Au vu de cette situation, l’Agence recommande d’utiliser avec précision la VTR proposée, en étant attentif à ses spécificités.

L’Anses souligne, dans un contexte plus global, le besoin de valeurs de référence (notamment pour le carbone suie et les particules ultrafines) exprimé par les acteurs impliqués dans l’interprétation des données de pollution de l’air, en raison des connaissances de leurs effets sanitaires et de l’absence de valeurs sanitaires et réglementaires sur ces polluants.
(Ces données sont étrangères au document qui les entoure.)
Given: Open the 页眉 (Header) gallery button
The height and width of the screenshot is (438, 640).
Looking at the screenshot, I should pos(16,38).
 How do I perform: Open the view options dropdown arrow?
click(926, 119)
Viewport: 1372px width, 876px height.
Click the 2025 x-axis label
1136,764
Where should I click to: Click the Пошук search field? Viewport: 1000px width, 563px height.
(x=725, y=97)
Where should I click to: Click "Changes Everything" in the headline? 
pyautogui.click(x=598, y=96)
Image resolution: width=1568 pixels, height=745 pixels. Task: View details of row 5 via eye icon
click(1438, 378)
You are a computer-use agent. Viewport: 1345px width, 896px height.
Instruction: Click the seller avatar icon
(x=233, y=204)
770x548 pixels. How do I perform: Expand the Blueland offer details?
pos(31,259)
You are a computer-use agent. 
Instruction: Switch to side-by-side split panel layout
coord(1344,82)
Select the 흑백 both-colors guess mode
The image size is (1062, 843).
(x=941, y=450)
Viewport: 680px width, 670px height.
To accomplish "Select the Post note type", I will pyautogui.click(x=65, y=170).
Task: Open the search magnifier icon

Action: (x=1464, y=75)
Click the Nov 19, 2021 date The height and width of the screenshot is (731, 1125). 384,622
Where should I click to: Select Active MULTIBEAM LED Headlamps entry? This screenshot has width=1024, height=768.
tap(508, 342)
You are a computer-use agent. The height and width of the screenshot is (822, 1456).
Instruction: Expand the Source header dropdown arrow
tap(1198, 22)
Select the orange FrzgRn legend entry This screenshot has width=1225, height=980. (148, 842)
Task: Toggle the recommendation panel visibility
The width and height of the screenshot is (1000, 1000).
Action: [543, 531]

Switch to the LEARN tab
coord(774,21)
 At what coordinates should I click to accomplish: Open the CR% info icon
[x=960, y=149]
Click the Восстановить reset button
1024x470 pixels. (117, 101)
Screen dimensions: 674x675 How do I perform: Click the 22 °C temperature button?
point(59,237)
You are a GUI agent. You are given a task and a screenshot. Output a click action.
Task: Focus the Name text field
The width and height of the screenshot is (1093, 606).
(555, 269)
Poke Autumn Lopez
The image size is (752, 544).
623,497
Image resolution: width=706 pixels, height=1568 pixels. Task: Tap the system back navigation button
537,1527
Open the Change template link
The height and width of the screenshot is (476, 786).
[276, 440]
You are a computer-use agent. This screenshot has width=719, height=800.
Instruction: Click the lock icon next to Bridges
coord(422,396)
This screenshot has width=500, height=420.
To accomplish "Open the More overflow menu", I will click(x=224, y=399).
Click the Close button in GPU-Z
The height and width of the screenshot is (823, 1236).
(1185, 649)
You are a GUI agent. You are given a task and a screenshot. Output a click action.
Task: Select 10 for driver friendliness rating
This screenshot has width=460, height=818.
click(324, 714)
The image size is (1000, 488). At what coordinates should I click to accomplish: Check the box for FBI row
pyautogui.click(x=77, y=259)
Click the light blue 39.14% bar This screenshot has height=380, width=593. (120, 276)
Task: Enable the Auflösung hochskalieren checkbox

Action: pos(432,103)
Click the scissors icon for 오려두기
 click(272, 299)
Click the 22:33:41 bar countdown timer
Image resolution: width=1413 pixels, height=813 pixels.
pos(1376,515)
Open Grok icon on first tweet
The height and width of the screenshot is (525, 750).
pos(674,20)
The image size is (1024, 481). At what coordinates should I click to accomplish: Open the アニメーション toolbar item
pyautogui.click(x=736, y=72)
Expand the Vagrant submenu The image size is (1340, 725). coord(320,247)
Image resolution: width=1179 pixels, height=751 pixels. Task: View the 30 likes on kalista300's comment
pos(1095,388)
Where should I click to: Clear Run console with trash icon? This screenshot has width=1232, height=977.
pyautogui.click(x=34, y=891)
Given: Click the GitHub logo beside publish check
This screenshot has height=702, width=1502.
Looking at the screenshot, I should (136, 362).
L’Agence va donc poursuivre ses travaux d’expertise dans le cadre de sa mission pérenne sur l’élaboration de valeur toxicologique de référence. L’Anses précise que certains développements méthodologiques réalisés dans le cadre des présents travaux seront repris dans la mise à jour du guide d’élaboration des VTR de l’Anses qui est en cours. Le résultat du travail effectué par l’Anses dans la présente expertise est destiné aux évaluateurs de risques, aux bureaux d’étude, aux autres acteurs impliqués dans l’interprétation des données de pollution de l’air, aux pouvoirs publics et, plus largement, à l’ensemble des parties prenantes.